As a method of solving eigenvalue problems of real symmetric matrices, there is a method in which tridiagonalization is performed so that the eigenvalue problems of real symmetric matrices are converted into eigenvalue problems of tridiagonal matrices. This method is costly in calculations for tridiagonalizing real symmetric matrices. Shared memory scalar parallel computers, which are less capable of accessing memory than vector computers, have improved algorithms in order to increase the amount of computation processed in units of memory accesses so that tridiagonalization is facilitated.
Patent Document 1 describes fundamental processing for block tridiagonalization.
In this method, however, the greatest part of the calculation cost consists of calculations of matrix vector products, and also matrix vector products greatly influence the memory access speed. Thus, this part of the calculation cost needs to be modified in order to improve the entire performance.

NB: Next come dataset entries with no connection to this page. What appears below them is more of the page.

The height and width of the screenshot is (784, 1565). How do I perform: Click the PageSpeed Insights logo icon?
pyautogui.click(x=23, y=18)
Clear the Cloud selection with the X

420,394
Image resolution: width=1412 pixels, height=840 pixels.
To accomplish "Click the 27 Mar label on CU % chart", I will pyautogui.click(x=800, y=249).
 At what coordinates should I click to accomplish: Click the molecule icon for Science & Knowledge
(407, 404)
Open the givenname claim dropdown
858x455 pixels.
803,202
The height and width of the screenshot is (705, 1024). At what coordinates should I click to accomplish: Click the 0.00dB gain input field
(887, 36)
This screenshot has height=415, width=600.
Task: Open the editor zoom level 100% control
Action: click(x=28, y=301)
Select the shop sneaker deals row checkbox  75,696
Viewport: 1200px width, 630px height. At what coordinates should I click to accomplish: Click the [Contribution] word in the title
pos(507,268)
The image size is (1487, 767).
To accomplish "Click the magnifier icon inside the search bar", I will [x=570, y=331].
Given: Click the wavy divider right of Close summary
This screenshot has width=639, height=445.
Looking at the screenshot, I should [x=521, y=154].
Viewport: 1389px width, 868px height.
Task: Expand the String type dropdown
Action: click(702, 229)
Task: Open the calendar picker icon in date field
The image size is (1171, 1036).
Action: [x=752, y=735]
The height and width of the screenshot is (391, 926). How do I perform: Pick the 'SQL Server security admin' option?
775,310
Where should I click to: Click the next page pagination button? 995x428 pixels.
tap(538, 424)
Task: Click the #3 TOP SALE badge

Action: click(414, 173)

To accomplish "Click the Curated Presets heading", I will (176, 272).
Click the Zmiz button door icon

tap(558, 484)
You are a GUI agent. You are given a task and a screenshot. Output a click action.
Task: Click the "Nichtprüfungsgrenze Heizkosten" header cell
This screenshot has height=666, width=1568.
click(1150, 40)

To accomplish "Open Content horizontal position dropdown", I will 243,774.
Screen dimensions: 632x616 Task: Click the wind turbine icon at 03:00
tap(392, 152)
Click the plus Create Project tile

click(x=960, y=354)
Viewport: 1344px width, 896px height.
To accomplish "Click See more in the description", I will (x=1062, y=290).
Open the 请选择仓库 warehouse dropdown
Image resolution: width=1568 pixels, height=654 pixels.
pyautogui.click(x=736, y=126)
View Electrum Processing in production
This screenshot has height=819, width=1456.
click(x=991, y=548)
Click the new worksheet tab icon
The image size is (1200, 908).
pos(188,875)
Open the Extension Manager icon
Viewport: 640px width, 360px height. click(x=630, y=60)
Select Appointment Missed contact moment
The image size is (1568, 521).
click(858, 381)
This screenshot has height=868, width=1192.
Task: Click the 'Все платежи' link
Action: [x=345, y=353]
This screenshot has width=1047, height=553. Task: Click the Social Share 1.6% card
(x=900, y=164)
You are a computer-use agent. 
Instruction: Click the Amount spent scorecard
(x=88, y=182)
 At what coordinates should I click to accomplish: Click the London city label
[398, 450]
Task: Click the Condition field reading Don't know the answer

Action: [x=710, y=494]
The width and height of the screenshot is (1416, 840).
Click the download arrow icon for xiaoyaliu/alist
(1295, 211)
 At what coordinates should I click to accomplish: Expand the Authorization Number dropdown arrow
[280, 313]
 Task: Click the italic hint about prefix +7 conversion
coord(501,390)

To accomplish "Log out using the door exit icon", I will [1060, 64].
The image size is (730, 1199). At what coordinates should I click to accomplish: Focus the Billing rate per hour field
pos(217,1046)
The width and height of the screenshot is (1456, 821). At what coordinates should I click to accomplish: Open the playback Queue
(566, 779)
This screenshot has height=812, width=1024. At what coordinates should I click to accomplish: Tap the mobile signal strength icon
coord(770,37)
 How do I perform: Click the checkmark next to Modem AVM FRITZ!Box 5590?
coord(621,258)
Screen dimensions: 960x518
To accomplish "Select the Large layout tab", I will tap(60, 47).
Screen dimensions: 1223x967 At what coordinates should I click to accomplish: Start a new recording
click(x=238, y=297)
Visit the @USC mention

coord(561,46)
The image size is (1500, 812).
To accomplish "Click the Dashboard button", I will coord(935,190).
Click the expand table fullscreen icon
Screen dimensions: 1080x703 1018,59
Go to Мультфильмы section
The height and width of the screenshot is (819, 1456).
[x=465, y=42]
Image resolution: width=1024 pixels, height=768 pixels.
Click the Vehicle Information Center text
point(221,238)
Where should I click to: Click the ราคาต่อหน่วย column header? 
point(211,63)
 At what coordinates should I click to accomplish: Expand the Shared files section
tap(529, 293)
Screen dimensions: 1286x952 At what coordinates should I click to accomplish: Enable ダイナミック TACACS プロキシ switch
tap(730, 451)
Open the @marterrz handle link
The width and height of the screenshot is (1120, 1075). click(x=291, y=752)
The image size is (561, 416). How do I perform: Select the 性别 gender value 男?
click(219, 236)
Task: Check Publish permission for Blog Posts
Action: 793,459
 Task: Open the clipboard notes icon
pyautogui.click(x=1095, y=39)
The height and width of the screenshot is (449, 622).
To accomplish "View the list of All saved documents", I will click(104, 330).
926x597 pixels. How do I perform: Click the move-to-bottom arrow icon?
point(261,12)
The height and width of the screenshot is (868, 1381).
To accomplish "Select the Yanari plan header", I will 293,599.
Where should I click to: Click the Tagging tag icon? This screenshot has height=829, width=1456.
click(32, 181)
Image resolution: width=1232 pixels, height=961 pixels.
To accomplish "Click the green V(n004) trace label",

In a blocking method by which the computation amount is increased, it is important to calculate matrix vector products by making consecutive accesses and to perform those calculations parallelly and evenly by using respective CPUs. For this purpose, the updating of the entire matrix consists of the updating of the lower triangular portion and the copying of the upper triangular portion. In order to distribute the updating loads evenly, a matrix is divided into double of the number of CPUs in the column direction, and the computation amounts for updating are assigned to the respective CPUs in pairs including the i-th CPU and the “2×#CPU-(i−1)-th” CPU. However, this method is disadvantageous in that the memory areas to be referred to by the calculations of matrix vector products are distant so that the data in such areas interfere with data in cache, resulting in difficulty in storing the data in cache.
Finding a method that can harmonize the updating based on matrix vector products/matrix products with the load distribution and that can enable high-speed operation of matrix vector products is expected to lead to great improvement in performance.
Non Patent Document 1 and Non Patent Document 2 disclose a fundamental algorithm for tridiagonalization and parallel processing of tridiagonalization, respectively.    Patent Document 1:    Japanese Laid-open Patent Publication No. 2004-5528    Non Patent Document 1    G. H. Golub, C. F. van Loan, Matrix Computation Second Edition, Johns Hopkins University Press 1989    Non Patent Document 2    J. Choi, J. J. Dongarra, and D. W. Walker, “THE DESIGN OF A PARALLEL DENSE LINEAR ALGEBRA SOFTWARE LIBRARY: REDUCTION TO HESSENBERG, TRIDIAGONAL, AND BIDIAGONAL FORM”, Engineering Physics and Mathematics Division, Mathematical Sciences Section, prepared by the Oak Ridge National Laboratory managed by Martin Marietta Energy System, Inc., for the U.S. DEPARTMENT OF ENERGY under Contract No. DE-AC05-84OR21400, ORNL/TM-12472.